Wondrous Concept Art For Pixar’s Inside Out Arrives


Throughout the course of its prestigious, animated history, Pixar has covered a range of emotions through varied environments, whether it’s the toy box of a young boy’s bedroom or the awe-inspiring coral reefs beneath the sea. For the company’s latest effort though, it’s aiming to personify some of these feelings for Inside Out, which will flesh out the hidden voices that control and influence our everyday actions.

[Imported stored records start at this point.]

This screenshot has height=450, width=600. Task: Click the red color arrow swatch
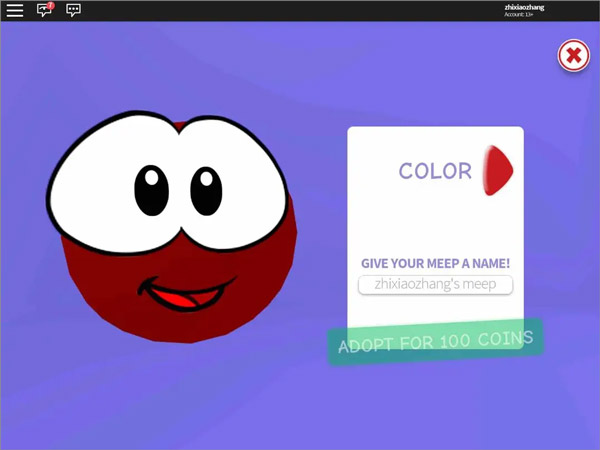pos(497,170)
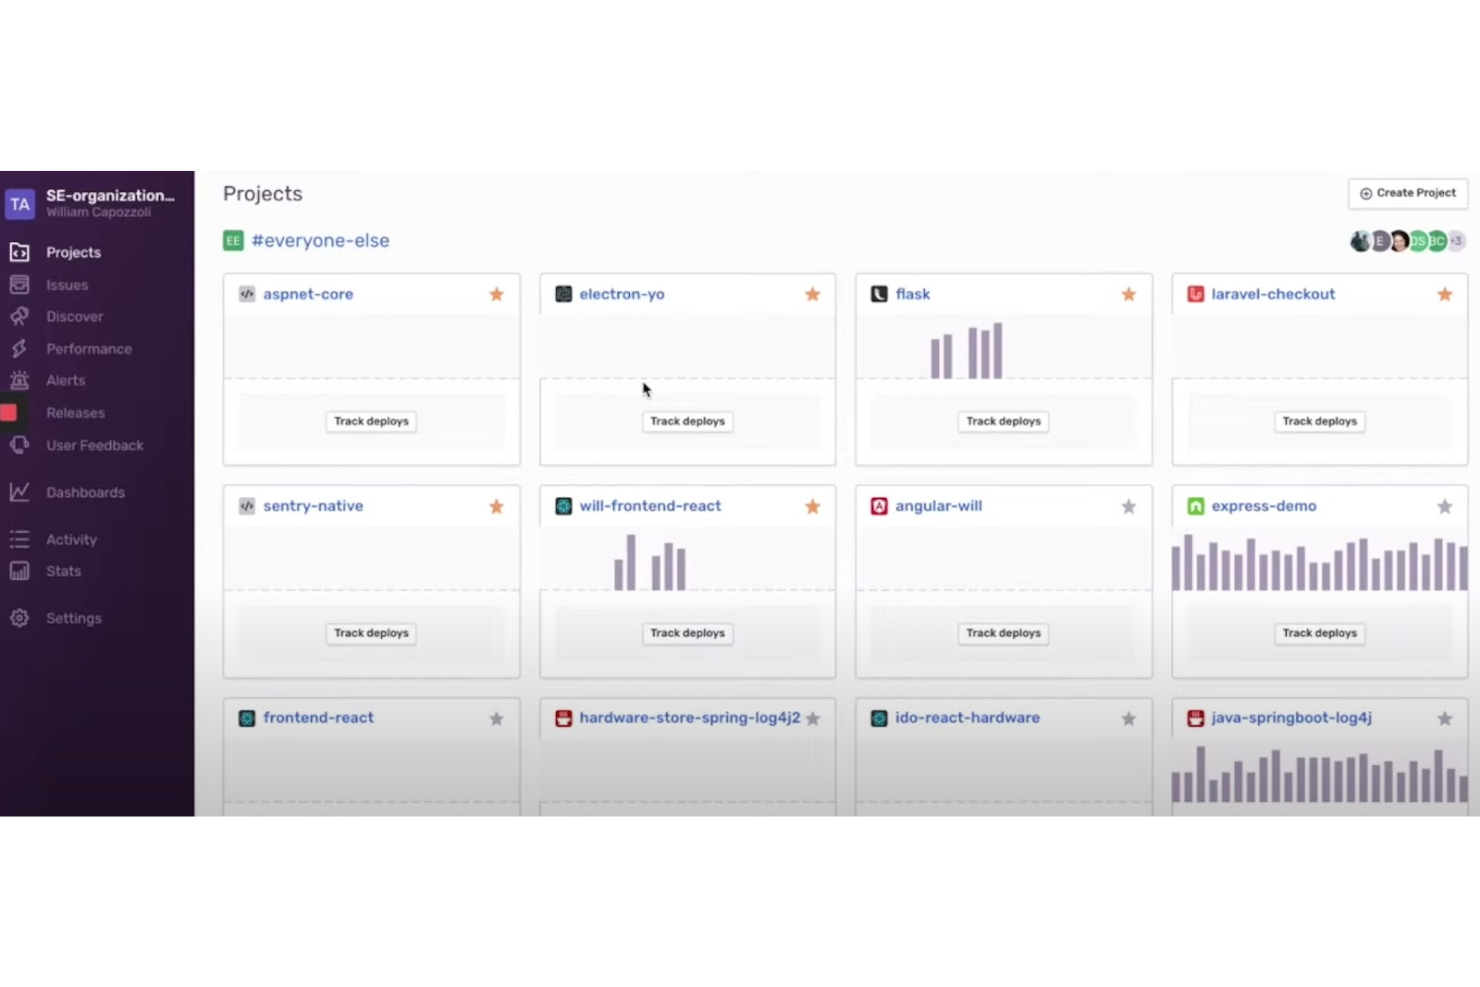Open Issues from the sidebar

pos(66,284)
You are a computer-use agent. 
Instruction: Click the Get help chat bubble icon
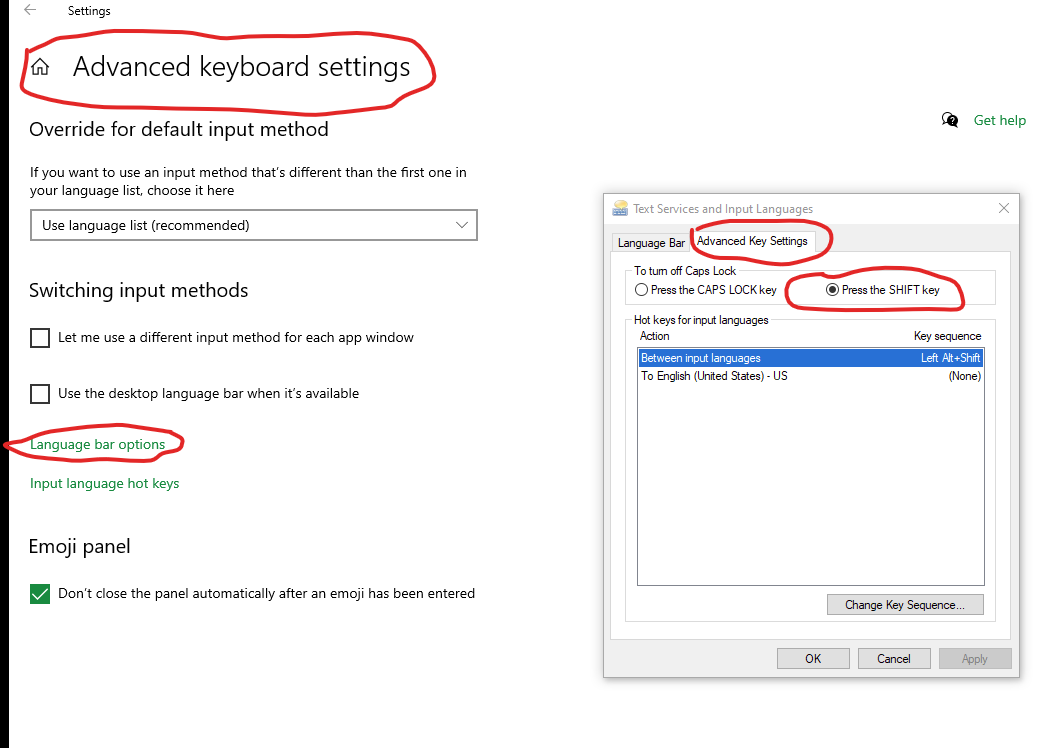click(x=950, y=120)
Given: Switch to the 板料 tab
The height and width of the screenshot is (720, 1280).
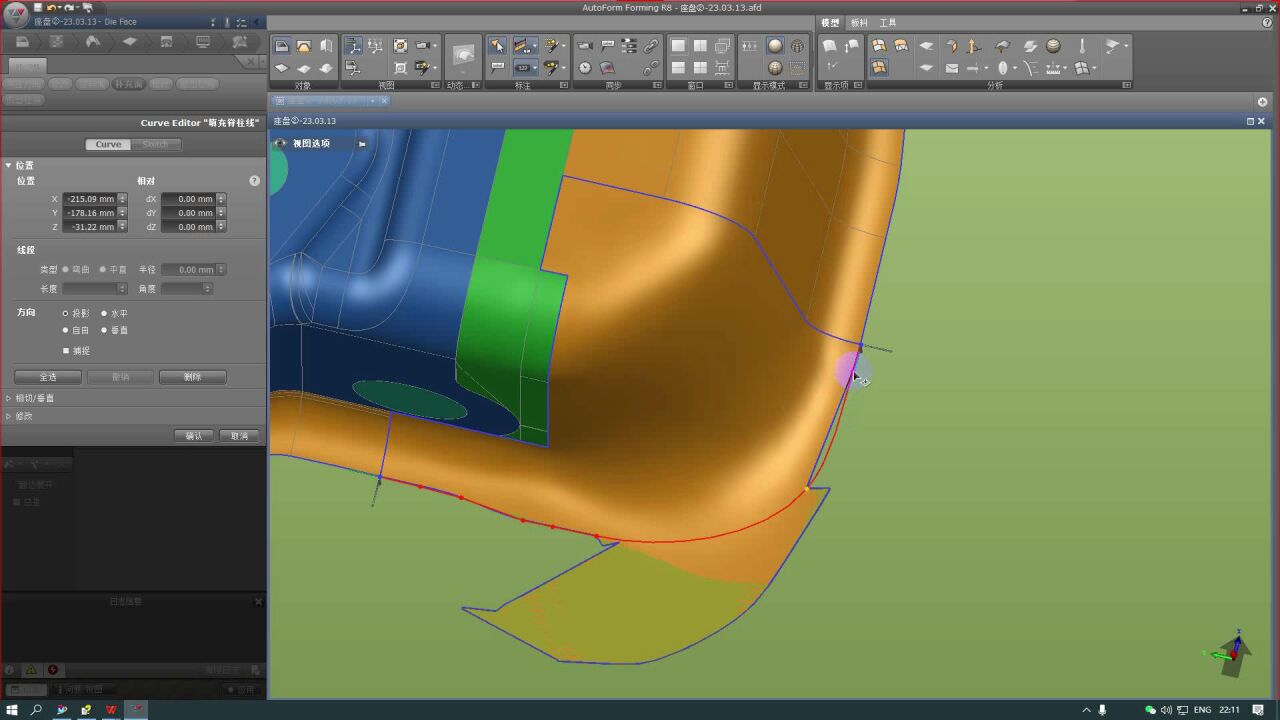Looking at the screenshot, I should (x=859, y=23).
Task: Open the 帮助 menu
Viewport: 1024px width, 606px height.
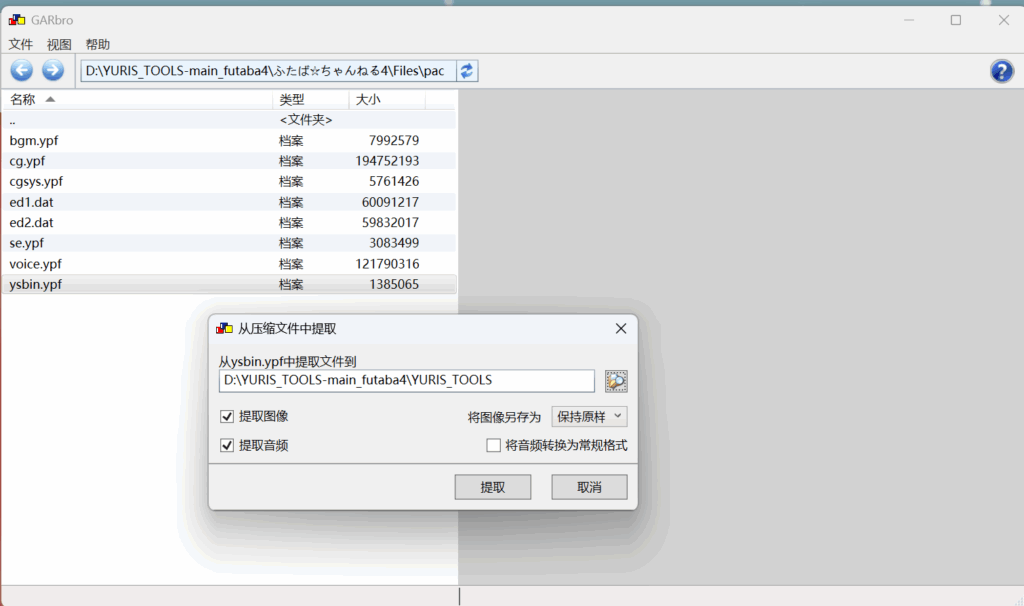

Orbiting around a young girl named Riley, Pixar’s upcoming animation is very much a coming-of-age story, and the five key players hoping to make this journey into adulthood as easy as possible are Joy, Fear, Anger, Disgust and Sadness. As the footage released thus far attests, though, that journey will be anything but straightforward, with the emotions wrestling familial issues — and indeed each other — as the story unfolds.

What really lends Inside Out a sense of personality is its impressive voice cast, with the aforementioned quintet being brought to life by the likes of Amy Poehler, Bill Hader, Lewis Black, Mindy Kaling and Phyllis Smith.

Pixar will play with your unseen emotions when Inside Out arrives in theaters on June 19. To read our own early impressions of the studio’s latest animation, be sure to check out our extensive preview about the production and the secrets behind the pixels.

Growing up can be a bumpy road, and it’s no exception for Riley, who is uprooted from her Midwest life when her father starts a new job in San Francisco. Like all of us, Riley is guided by her emotions – Joy (Amy Poehler), Fear (Bill Hader), Anger (Lewis Black), Disgust (Mindy Kaling) and Sadness (Phyllis Smith). The emotions live in Headquarters, the control center inside Riley’s mind, where they help advise her through everyday life. As Riley and her emotions struggle to adjust to a new life in San Francisco, turmoil ensues in Headquarters. Although Joy, Riley’s main and most important emotion, tries to keep things positive, the emotions conflict on how best to navigate a new city, house and school.